### Your instructions
In the listing below, rewrite the lines from the one containing "This screenshot has" up to and including the one containing "click(x=1095, y=454)", keeping the requests but shifting every coordinate in the answers up by 42. Leave the pictures out of your answer.

### The records
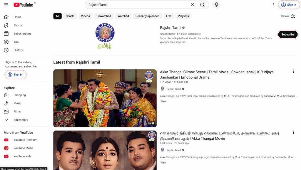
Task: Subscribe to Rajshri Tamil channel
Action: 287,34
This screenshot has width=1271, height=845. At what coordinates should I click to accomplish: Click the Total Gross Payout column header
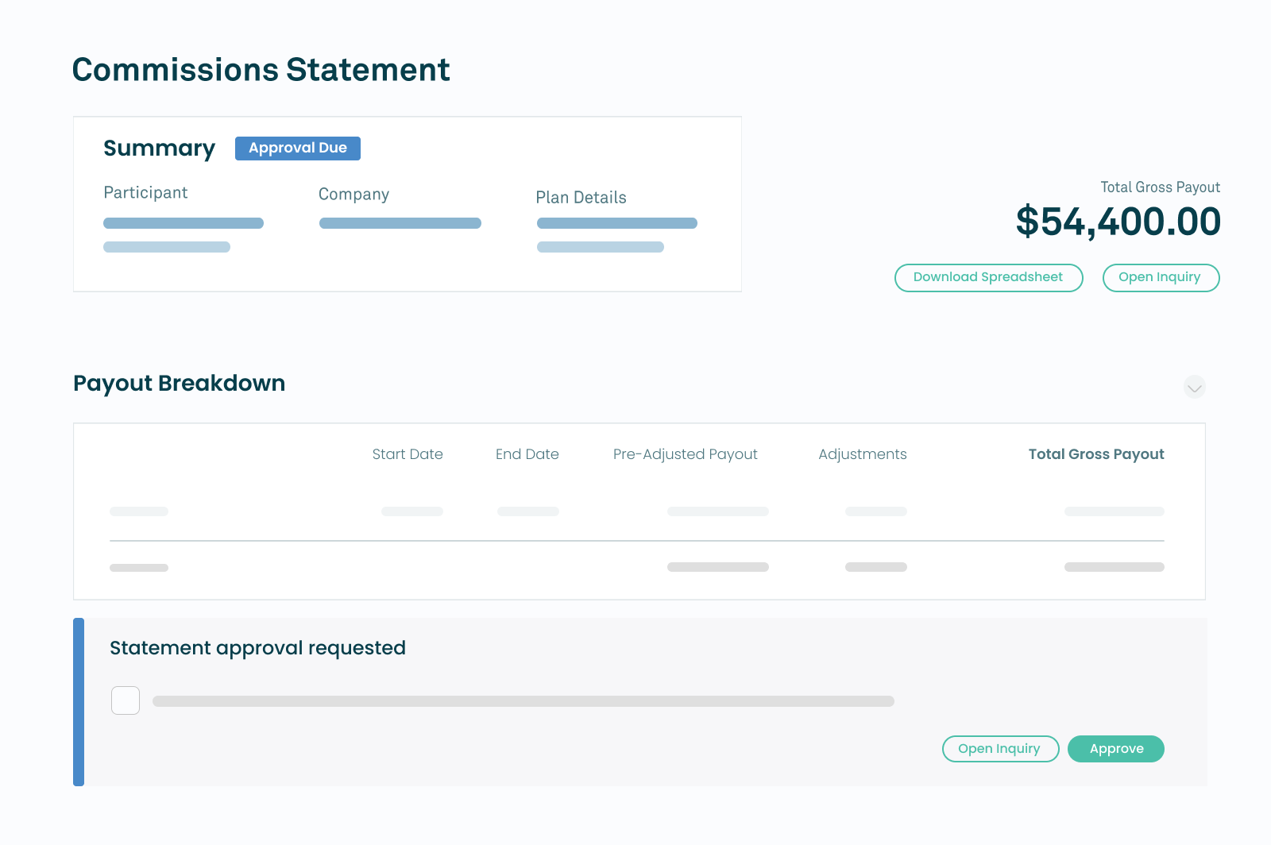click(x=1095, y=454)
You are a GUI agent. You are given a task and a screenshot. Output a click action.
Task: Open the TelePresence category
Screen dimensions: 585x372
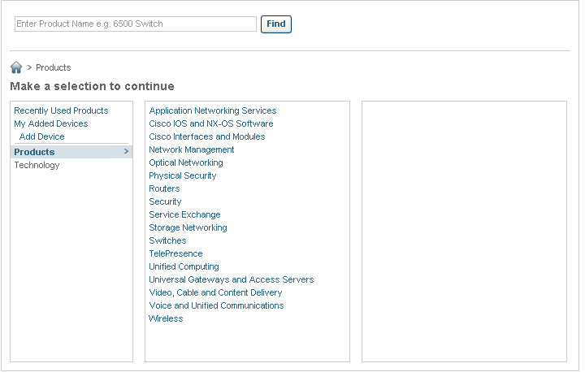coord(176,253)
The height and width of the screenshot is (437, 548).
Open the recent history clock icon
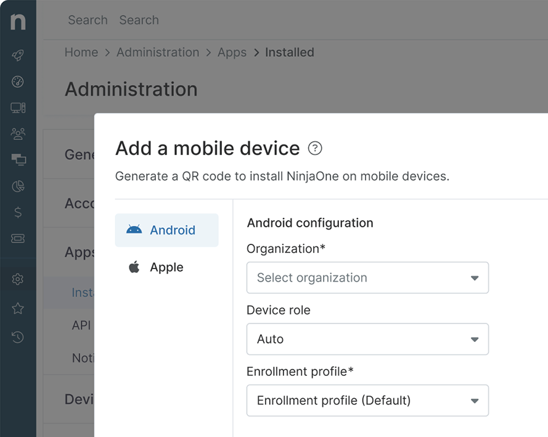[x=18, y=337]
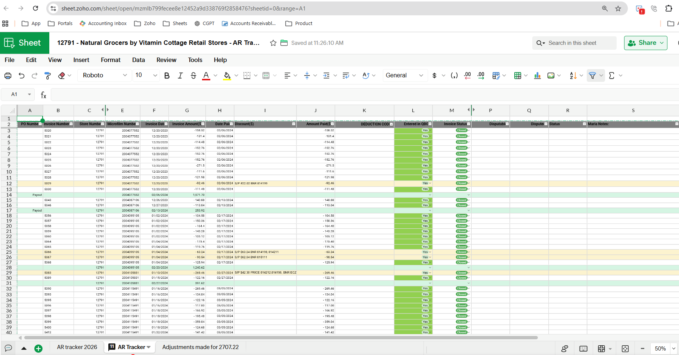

==

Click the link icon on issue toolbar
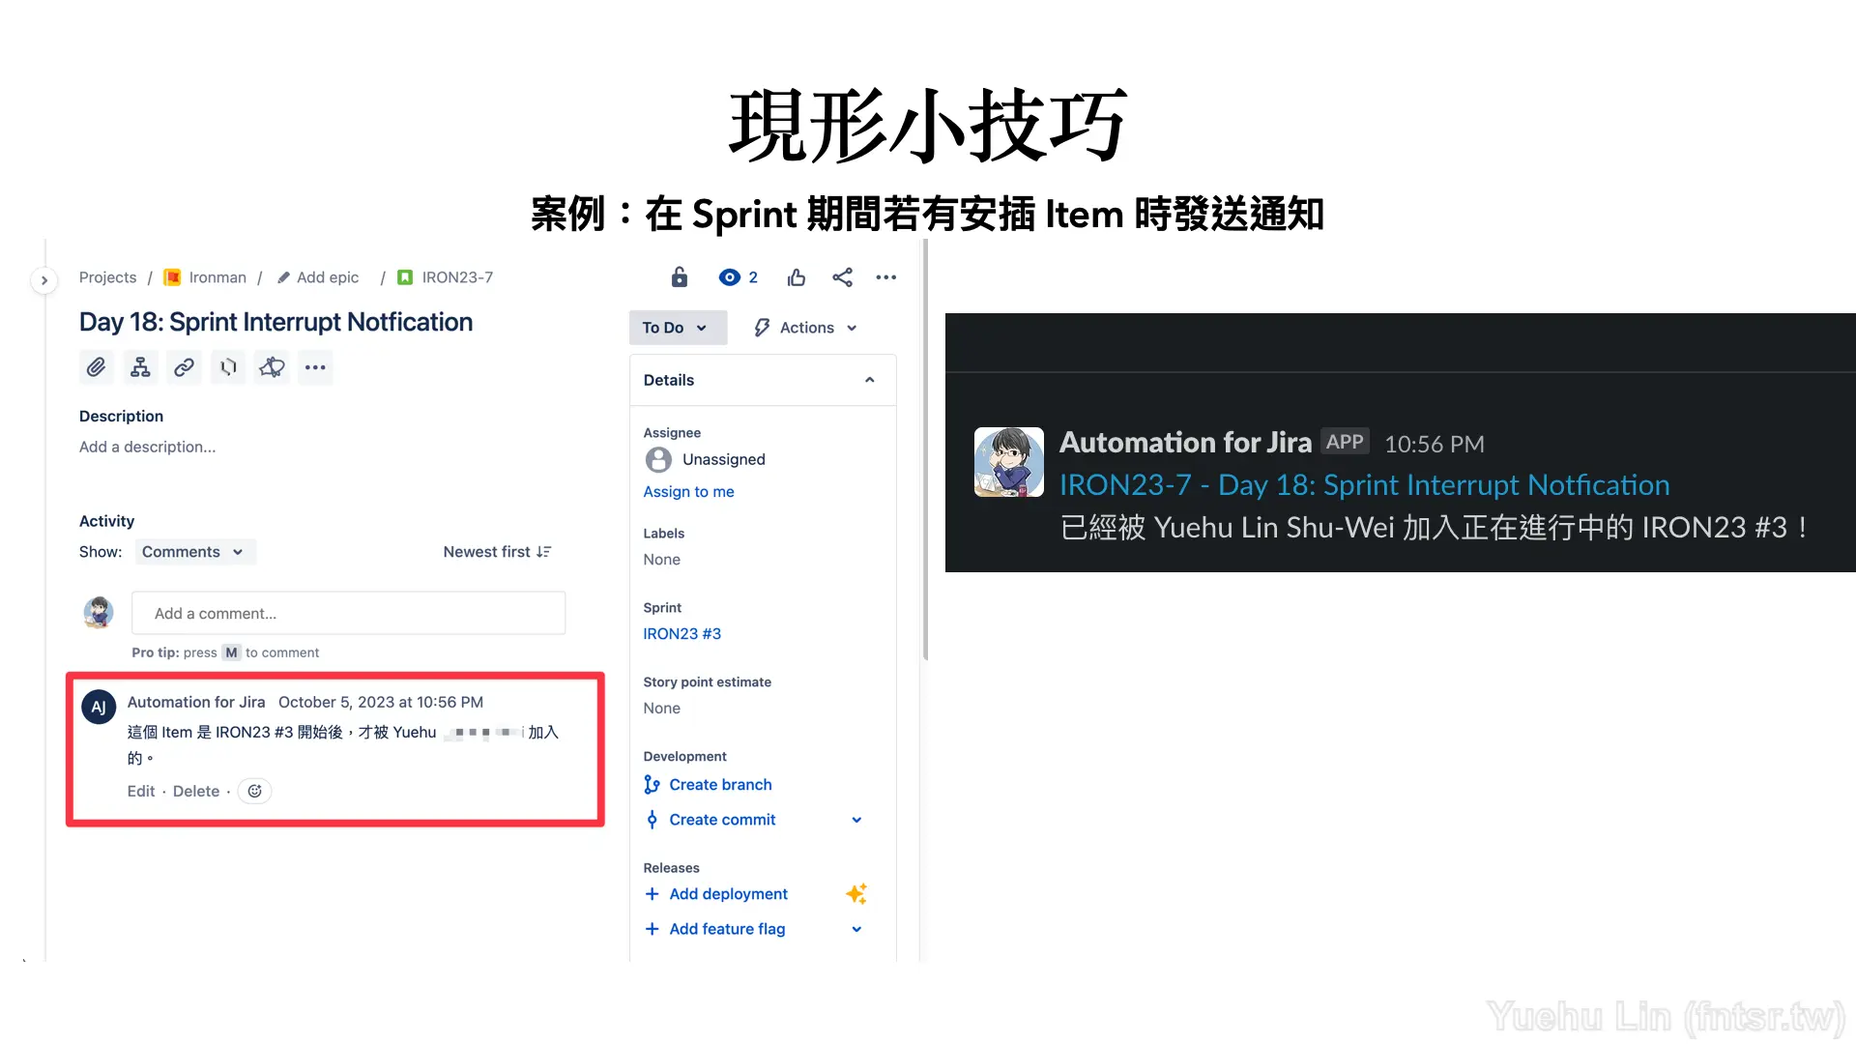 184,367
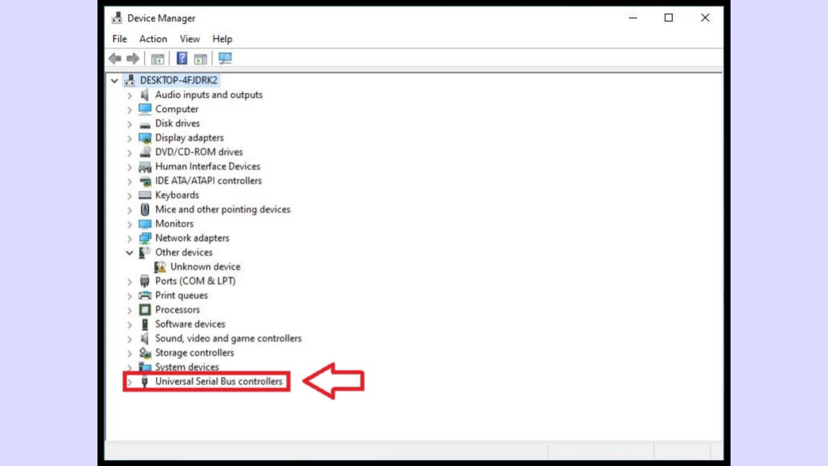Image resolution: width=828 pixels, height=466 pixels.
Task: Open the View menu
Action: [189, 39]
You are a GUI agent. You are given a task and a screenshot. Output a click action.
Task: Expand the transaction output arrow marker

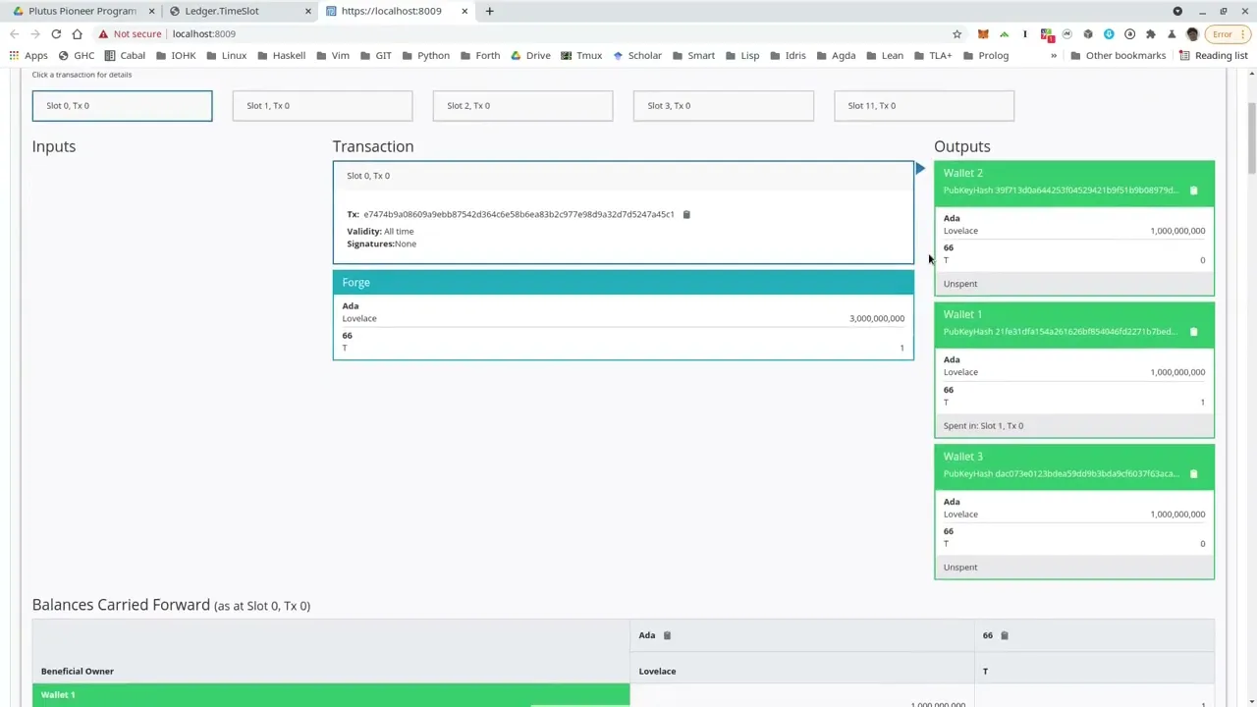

### Answer to this problem
This screenshot has width=1271, height=845. At what coordinates should I click to accomplish: Click the Total Gross Payout column header
click(x=1137, y=496)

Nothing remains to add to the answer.